Rerata Transaksi Harian di BEI Terkoreksi Jadi Rp4,27 Triliun

Dian Ihsan Siregar    •    Sabtu, 21 Nov 2015 13:27 WIB
bei
Rerata Transaksi Harian di BEI Terkoreksi Jadi Rp4,27 Triliun
Ilustrasi kegiatan di bursa saham -- FOTO: Antara/FIQIH ARFANI

Metrotvnews.com, Jakarta: Rata-rata nilai transaksi harian di Bursa Efek Indonesia (BEI) terkoreksi sebesar 11,15 persen menjadi Rp4,27 triliun di sepanjang pekan ini.

"Pada pekan sebelumnya, rata-rata nilai transaksi harian berada di level Rp4,81 triliun," ungkap Sekretaris Perusahaan Bursa Efek Indonesia (BEI) Irmawati Amran, dalam siaran persnya, Sabtu (21/11/2015).

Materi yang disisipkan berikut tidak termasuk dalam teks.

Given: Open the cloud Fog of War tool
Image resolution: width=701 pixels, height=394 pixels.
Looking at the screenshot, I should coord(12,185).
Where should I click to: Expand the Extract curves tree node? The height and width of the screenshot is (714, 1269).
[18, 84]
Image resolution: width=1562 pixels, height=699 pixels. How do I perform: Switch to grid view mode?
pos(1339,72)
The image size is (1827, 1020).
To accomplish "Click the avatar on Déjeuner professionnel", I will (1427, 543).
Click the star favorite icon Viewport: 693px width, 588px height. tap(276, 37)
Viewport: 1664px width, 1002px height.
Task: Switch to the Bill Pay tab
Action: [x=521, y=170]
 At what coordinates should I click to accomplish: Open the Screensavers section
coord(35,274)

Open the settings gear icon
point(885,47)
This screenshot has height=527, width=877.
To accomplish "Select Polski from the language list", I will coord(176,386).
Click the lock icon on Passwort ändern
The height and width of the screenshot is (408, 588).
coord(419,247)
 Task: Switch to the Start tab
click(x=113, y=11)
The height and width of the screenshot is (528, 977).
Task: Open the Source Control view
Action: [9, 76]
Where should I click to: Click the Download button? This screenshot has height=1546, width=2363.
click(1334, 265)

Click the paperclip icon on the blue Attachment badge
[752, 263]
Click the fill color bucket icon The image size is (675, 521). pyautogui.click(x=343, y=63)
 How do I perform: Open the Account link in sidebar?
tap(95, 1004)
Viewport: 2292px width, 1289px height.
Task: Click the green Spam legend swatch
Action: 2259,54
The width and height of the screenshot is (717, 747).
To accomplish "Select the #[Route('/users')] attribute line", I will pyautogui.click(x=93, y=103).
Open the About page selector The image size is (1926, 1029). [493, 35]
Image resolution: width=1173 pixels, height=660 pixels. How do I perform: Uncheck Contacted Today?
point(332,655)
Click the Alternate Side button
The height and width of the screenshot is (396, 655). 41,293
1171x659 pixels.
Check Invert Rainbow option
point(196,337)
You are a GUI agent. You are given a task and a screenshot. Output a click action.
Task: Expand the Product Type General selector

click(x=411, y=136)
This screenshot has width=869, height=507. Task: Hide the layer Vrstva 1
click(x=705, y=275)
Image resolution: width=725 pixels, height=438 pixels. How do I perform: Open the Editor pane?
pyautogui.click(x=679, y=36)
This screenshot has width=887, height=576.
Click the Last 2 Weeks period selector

Namun demikian, nilai rata-rata volume transaksi harian di BEI mengalami kenaikan sebesar 2,76 persen, dan rata-rata frekuensi transaksi harian berkurang 4,98 persen. Selain itu, investor asing mencatatkan jual bersih di pasar saham dalam lima hari terakhir dengan nilai Rp518 miliar, dan secara tahunan aliran dana investor asing di pasar saham masih tercatat net sell Rp20,03 triliun.

Di sisi lain, BEI mencatat ada satu obligasi pada pekan ini. Obligasi Berkelanjutan III Sarana Multigriya Finansial Tahap II Tahun 2015 Dengan Tingkat Bunga Tetap yang diterbitkan oleh PT Sarana Multigriya Finansial (Persero) dicatatkan pada 18 November 2015. Obligasi ini dicatatkan dengan nilai nominal sebesar Rp472 miliar dengan jangka waktu 370 hari.

Adapun dengan pencatatan obligasi SMF tersebut, maka total emisi obligasi dan sukuk yang sudah tercatat sepanjang 2015 adalah 45 Emisi dari 35 Emiten senilai Rp57,22 triliun.

"Sehingga total emisi obligasi dan sukuk yang tercatat di BEI berjumlah 277 emisi dengan nilai nominal outstanding sebesar Rp250,48 triliun dan USD100 juta, diterbitkan oleh 103 emiten," jelas dia.

Kemudian, tambah dia, untuk Surat Berharga Negara (SBN) yang tercatat di BEI berjumlah 94 seri dengan nilai nominal Rp1.405,76 triliun dan USD1.040,00 juta dan 5 EBA senilai Rp2,31 triliun.

Seperti diketahui, indeks Harga Saham Gabungan (IHSG) ditutup menguat menjadi 4.561,33 per 20 November 2015. Angka itu naik 1,98 persen selama satu pekan lalu, dibanding pekan sebelumnya masih berada di 4.472,83.